* TASK DESCRIPTION
Your answer must be the exact lines of the listing below that run from the line with "The image size is (1487, 812)." to the line with "Click the 'BPP Bot' text in Agent field", ends included, and no pictures.

* INPUT DATA
++++++++++

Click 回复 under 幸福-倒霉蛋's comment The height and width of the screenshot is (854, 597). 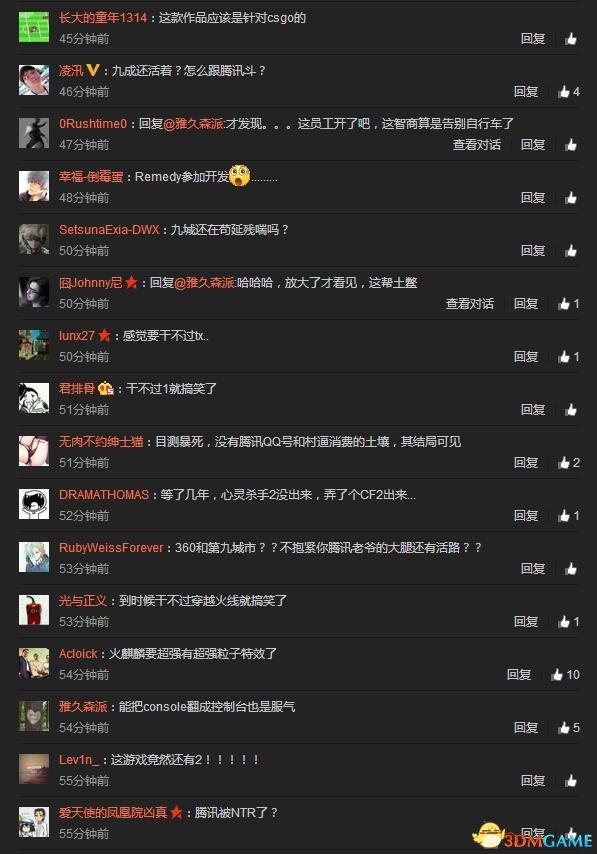click(533, 198)
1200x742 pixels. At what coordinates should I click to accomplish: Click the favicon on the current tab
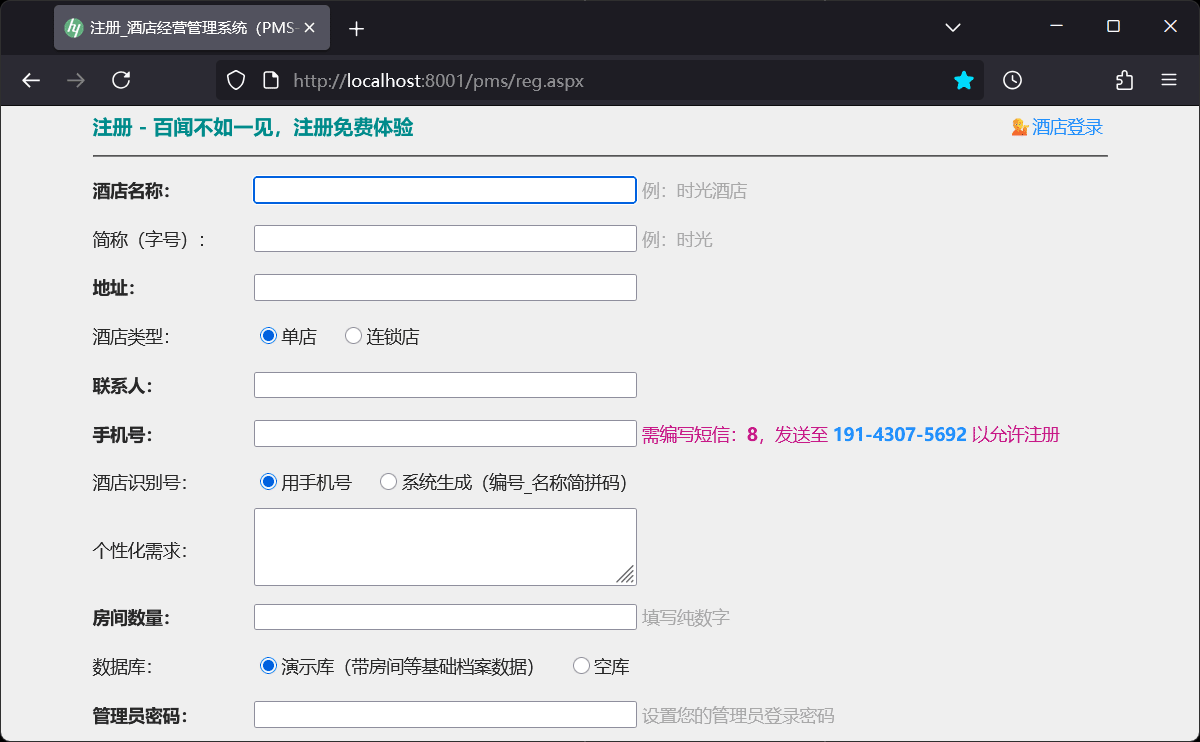pyautogui.click(x=73, y=27)
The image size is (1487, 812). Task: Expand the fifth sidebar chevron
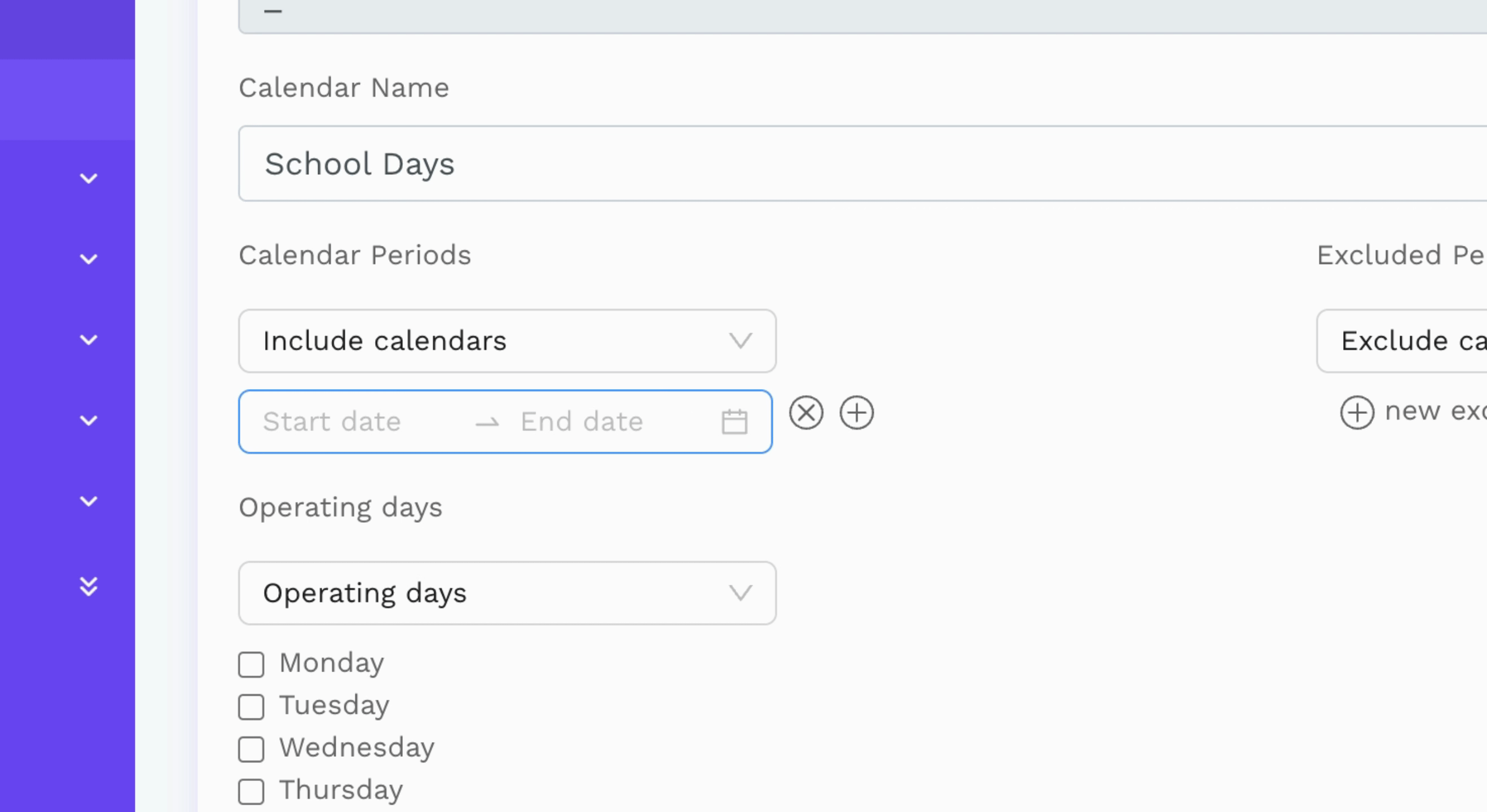pyautogui.click(x=89, y=501)
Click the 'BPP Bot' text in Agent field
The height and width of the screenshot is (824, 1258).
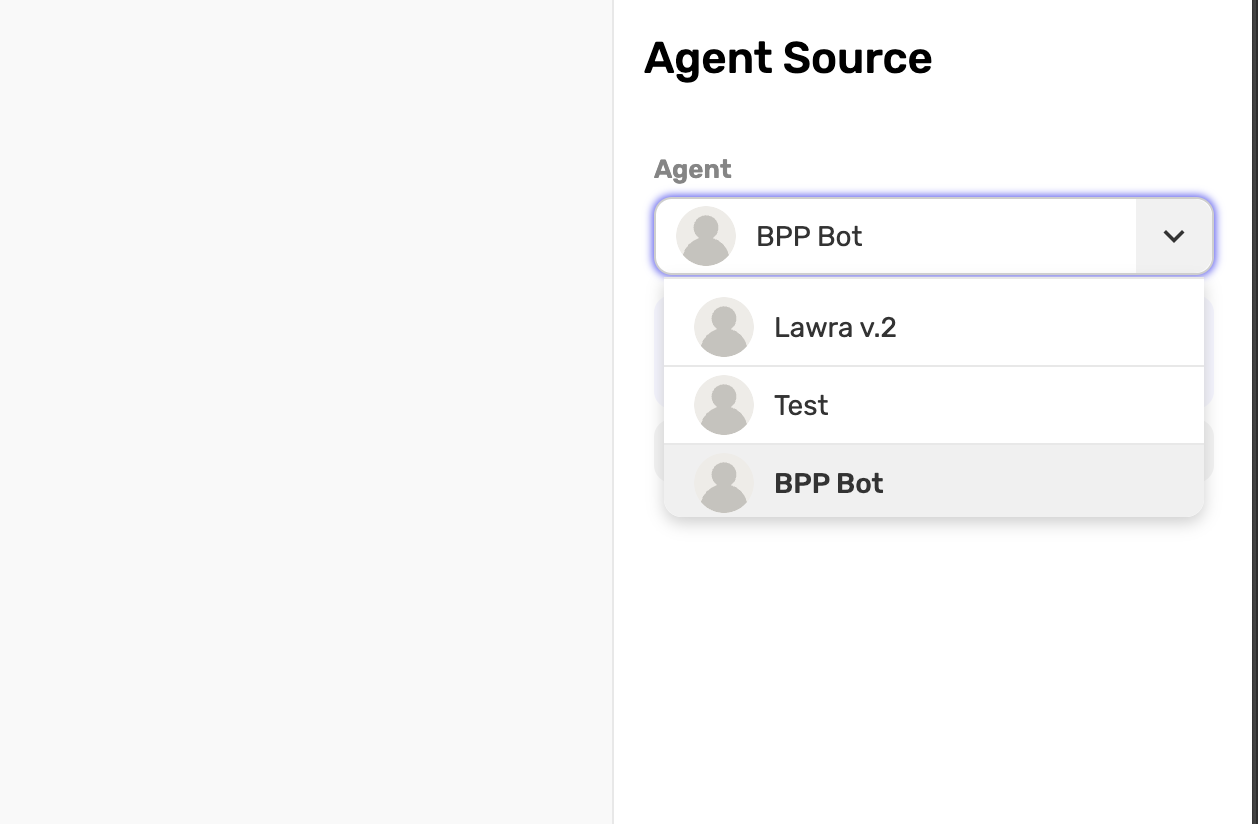[809, 236]
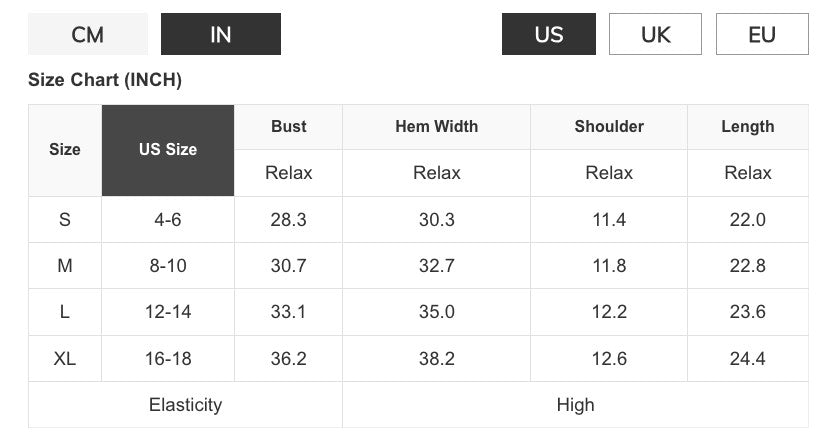The width and height of the screenshot is (840, 442).
Task: Click the S size row label
Action: [65, 220]

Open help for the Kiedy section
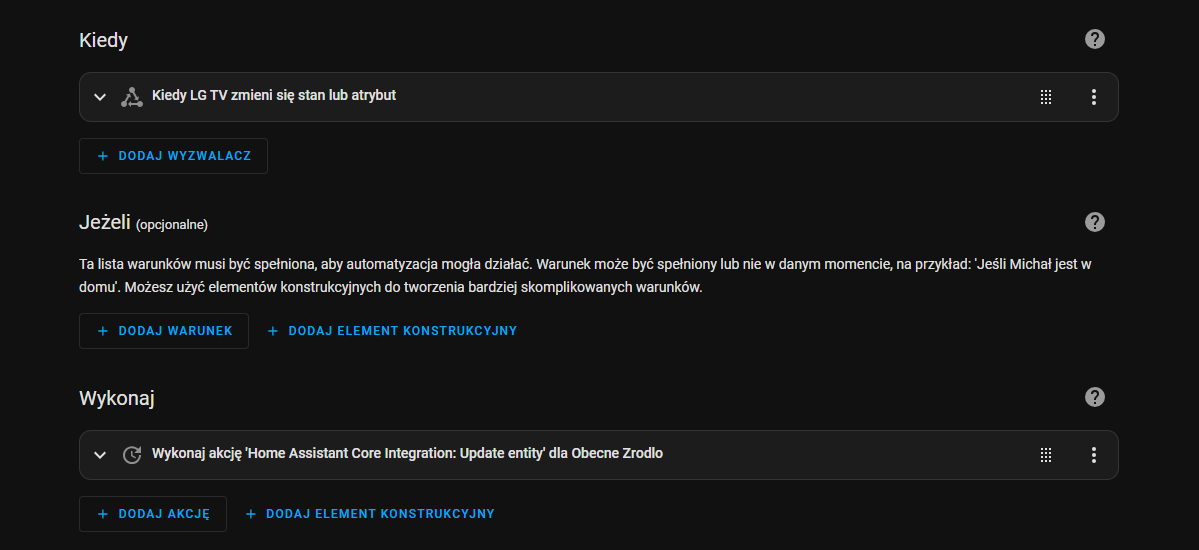point(1094,39)
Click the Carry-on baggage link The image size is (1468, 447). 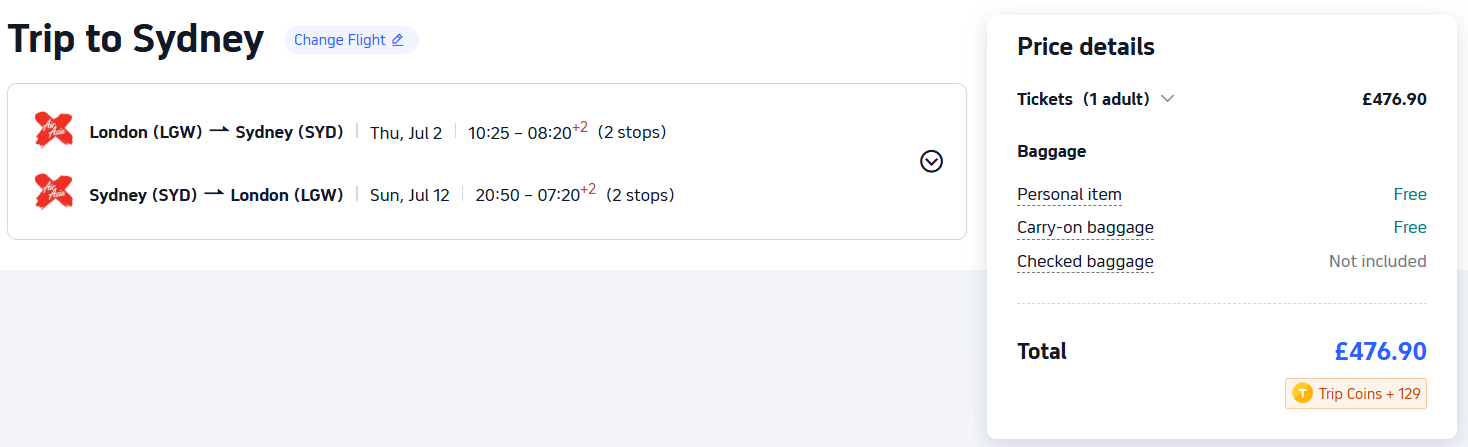point(1085,227)
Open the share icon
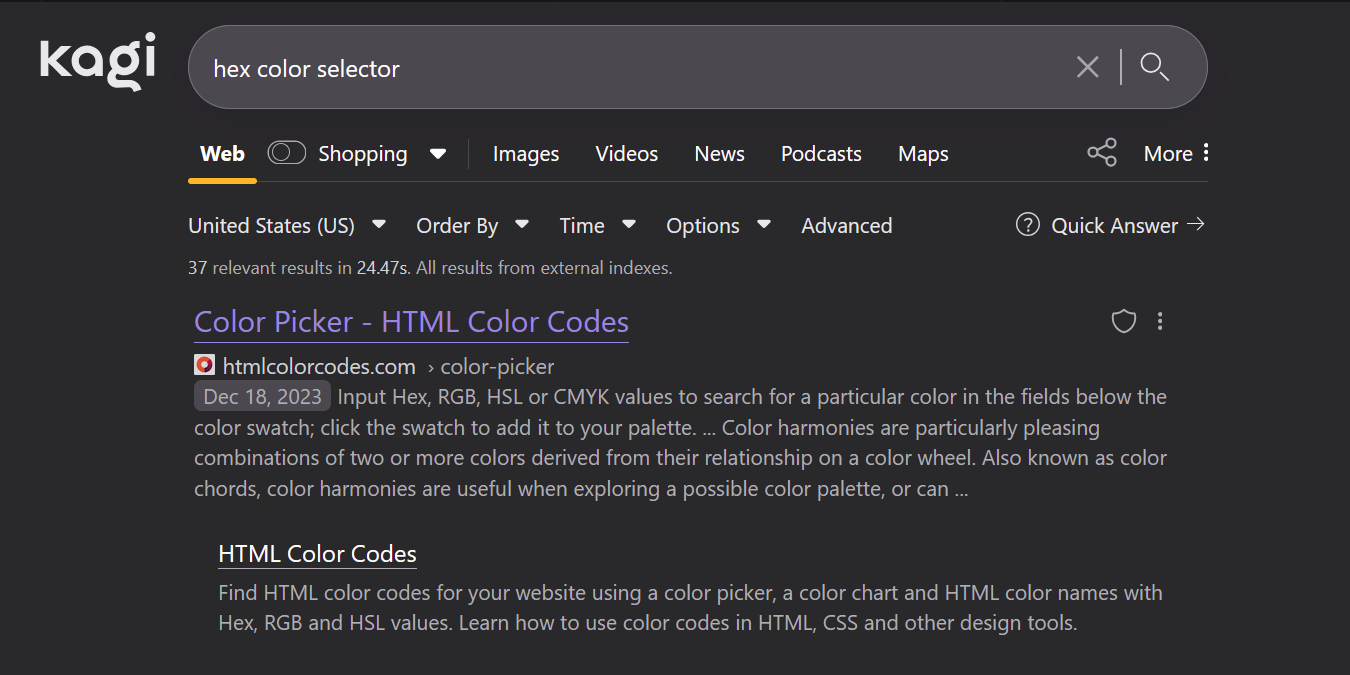This screenshot has width=1350, height=675. click(1101, 153)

++++++++++

* YOUR SOLUTION
The image size is (1487, 812). Task: Expand the fifth sidebar chevron
pyautogui.click(x=89, y=501)
Click the 'BPP Bot' text in Agent field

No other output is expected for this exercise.